One last look round. An indication of something similar in a very early stage of construction upon the other side of the river, exactly in a line between the church of Plouarget and the tall chimney at the gasworks. A boom across the entrance to the river between Plouarget and Creusec, turned back for ships to enter, and with one guard-ship. What seemed to be an oil-tanker beside the quay two hundred metres down-stream from the bridge. Five naval motor-launches. Two large twin-engined float seaplanes moored out to buoys. Two salvage ships...

He left Lorient that afternoon and went to Audierne. He must go through with his trip in all sincerity, for on the coast of Brittany he was under observation the whole time. There was only a matter of five tons or so to test at Audierne. He condemned three sacks, apologized to the commandant on behalf of the S.A.F.C. de Corbeil, and left for Douarnenez two days later.

It was February, and though the days were beginning to get longer, it was still quite dark by six o'clock. From Audierne to Douarnenez is not much more than fifteen miles, but the direct railway line was closed to all civilian traffic, and Charles had to make a long detour through Quimper. Here he had a long, indeterminate wait upon the station platform for a train that was indefinitely late.

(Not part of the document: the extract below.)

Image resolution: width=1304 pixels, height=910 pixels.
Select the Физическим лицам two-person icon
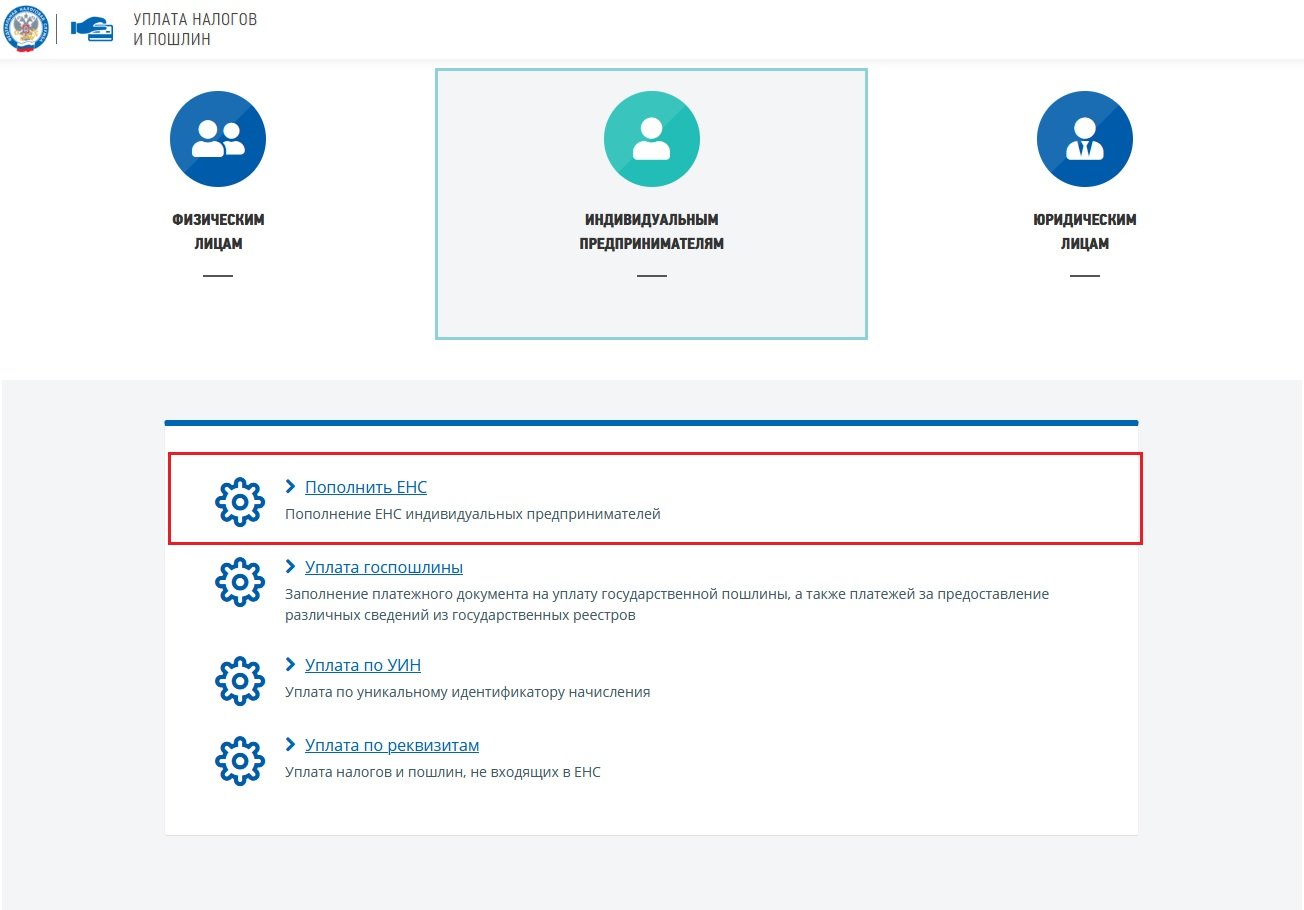(x=218, y=139)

He went into the buffet and drank a cup of bitter coffee. The place was ill-ventilated, smelly and cheerless; outside the night was mild, even warm. It was fine and starry. He went out on to the platform and began walking up and down.

Presently he fell into conversation with a priest, a man perhaps fifty years of age, in shabby black canonicals.

They talked as they walked up and down. The priest, Charles learned, was travelling to Douranenez from a seminary at Pontivy; he was on his way to take up a new cure in the great Church of Ste-Helene in the middle of the town. He told Charles quite simply the reason for the vacancy that he was to fill. His predecessor had been executed by the Germans.

"You understand," he said ingenuously, "that in my calling one is sometimes in a difficult position, more difficult than I anticipated when as a young man I joined the Order."

In the dim light of the stars Charles glanced curiously at his companion. Was this just the folly of an unworldly old man, or was it-courage? He could not resist the endeavour to find out.

"A middle course is usually possible," he said. He was mindful of the warning that he had received in Brest. "The Germans, after all, are men like ourselves. It is not necessary always to be finding means to irritate them."

The priest said very quietly: "The Germans are not people like ourselves. They are creatures of the Devil, vowed to idolatry, and followers of Mithras. If you deny that, you deceive yourself, my son."

Charles did not wish to argue; they walked a few paces in silence. Then the priest spoke again.

"I am not one of those who consider matters of the earthly sphere," he said. "Our life and our hope of things to come lie not in this world. I do not think it matters very much who exercises dominion over these fields of France, whether our race, or the Germans, or even the English, who in bygone times ruled here for a century. The Church does not concern herself with conquests of that sort. We fight against the conquest of the soul."

Half-heartedly Charles tried to turn the conversation into safer channels. "The Germans have their Lutheran religion," he said. "The English also, and the Americans, and the Dutch. I do not see much difference."

The man said: "The English are not members of the true Church. They worship Jesus Christ in a foolish and misguided way, and as a social usage rather than a true belief. Yet they do worship, and they have no other gods. And so it is with all the other countries that you name. But not with Germany."

"So much the worse for them, father," said Charles.